Replace concatenation with join

237 Views Asked by At

I have code which is given below:

for pileupcolumn in samfile.pileup(max_depth = 1000000) :
  X.append(pileupcolumn.n)
  for pileupread in pileupcolumn.pileups:
     if (pileupread.alignment.mapping_quality <= 15):
             continue      
     if not pileupread.is_del and not pileupread.is_refskip:
             if pileupread.alignment.query_qualities[pileupread.query_position] < 30:
             # Skip entries with base phred scores < 10
                  continue
             if pileupread.alignment.is_reverse: #negative
                  ReverseList[pileupcolumn.pos] += pileupread.alignment.query_sequence[pileupread.query_position]
             else:
                  ForwardList[pileupcolumn.pos] += pileupread.alignment.query_sequence[pileupread.query_position]

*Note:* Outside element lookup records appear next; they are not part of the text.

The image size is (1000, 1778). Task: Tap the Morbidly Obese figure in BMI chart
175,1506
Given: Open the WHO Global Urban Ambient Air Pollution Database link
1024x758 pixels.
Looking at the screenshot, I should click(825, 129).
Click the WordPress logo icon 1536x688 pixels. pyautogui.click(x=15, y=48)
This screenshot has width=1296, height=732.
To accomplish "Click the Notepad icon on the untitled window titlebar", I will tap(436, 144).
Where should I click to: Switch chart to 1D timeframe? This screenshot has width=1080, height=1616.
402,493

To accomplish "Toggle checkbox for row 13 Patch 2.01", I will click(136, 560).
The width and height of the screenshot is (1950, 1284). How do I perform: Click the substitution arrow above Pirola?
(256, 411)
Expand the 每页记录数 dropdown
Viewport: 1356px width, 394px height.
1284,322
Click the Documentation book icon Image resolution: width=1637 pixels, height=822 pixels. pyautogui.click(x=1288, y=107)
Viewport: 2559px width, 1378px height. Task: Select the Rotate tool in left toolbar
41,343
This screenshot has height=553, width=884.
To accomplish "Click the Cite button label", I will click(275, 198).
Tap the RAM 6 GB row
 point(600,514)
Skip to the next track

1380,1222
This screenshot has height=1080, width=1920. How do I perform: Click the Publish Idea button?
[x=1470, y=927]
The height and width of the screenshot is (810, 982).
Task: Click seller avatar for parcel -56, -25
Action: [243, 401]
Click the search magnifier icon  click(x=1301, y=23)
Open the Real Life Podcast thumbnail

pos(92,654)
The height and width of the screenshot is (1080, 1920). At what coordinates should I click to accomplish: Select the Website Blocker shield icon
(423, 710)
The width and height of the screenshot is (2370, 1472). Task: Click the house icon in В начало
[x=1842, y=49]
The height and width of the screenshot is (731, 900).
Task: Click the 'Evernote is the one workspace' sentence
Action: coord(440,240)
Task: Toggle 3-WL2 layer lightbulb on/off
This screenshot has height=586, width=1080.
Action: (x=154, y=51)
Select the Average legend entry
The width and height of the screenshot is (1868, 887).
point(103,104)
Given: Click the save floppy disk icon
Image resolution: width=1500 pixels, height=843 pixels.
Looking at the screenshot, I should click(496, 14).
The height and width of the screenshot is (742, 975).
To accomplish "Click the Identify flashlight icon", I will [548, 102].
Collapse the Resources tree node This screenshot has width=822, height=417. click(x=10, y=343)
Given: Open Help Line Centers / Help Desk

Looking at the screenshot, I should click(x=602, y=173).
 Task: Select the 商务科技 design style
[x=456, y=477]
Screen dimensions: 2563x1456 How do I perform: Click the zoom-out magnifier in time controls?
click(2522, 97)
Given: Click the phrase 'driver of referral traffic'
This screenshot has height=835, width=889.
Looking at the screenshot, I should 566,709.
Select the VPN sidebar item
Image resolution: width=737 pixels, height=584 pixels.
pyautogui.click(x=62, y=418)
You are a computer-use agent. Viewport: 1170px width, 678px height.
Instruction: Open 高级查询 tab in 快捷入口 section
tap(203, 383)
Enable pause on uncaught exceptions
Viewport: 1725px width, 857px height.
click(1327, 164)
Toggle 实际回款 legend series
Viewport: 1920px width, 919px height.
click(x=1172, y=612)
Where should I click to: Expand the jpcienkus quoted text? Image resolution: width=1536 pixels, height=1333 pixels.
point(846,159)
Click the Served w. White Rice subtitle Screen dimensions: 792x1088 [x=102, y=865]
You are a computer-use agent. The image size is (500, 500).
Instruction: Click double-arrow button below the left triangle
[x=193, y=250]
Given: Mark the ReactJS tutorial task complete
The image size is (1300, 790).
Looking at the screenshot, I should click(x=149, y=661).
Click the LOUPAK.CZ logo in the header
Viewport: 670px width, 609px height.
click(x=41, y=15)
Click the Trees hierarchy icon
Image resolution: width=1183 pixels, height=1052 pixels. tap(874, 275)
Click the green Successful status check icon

The above code is taking a lot of time and I want to replace concatenation in the 11th and 13th line with join. Is there any way to do so?

1

There are 1 best solutions below

16
On

Instead of concatenating, collect the values into a list, then join the list at the end of the loop.

for pileupcolumn in samfile.pileup(max_depth = 1000000) :
  X.append(pileupcolumn.n)
  forward = []
  reverse = []
  for pileupread in pileupcolumn.pileups:
     if (pileupread.alignment.mapping_quality <= 15):
             continue      
     if not pileupread.is_del and not pileupread.is_refskip:
             if pileupread.alignment.query_qualities[pileupread.query_position] < 30:
             # Skip entries with base phred scores < 10
                  continue
             if pileupread.alignment.is_reverse: #negative
                  reverse.append(pileupread.alignment.query_sequence[pileupread.query_position])
             else:
                  forward.append(pileupread.alignment.query_sequence[pileupread.query_position])
  ReverseList[pileupcolumn.pos] += ''.join(reverse)
  ForwardList[pileupcolumn.pos] += ''.join(forward)

I still use concatenation at the end, because this optimization only works for the for pileupread loop. If different pileupcolumn objects have the same pos, we need to concatenate at that point. We also need this concatenation if the ReverseList elements already have values before this code runs.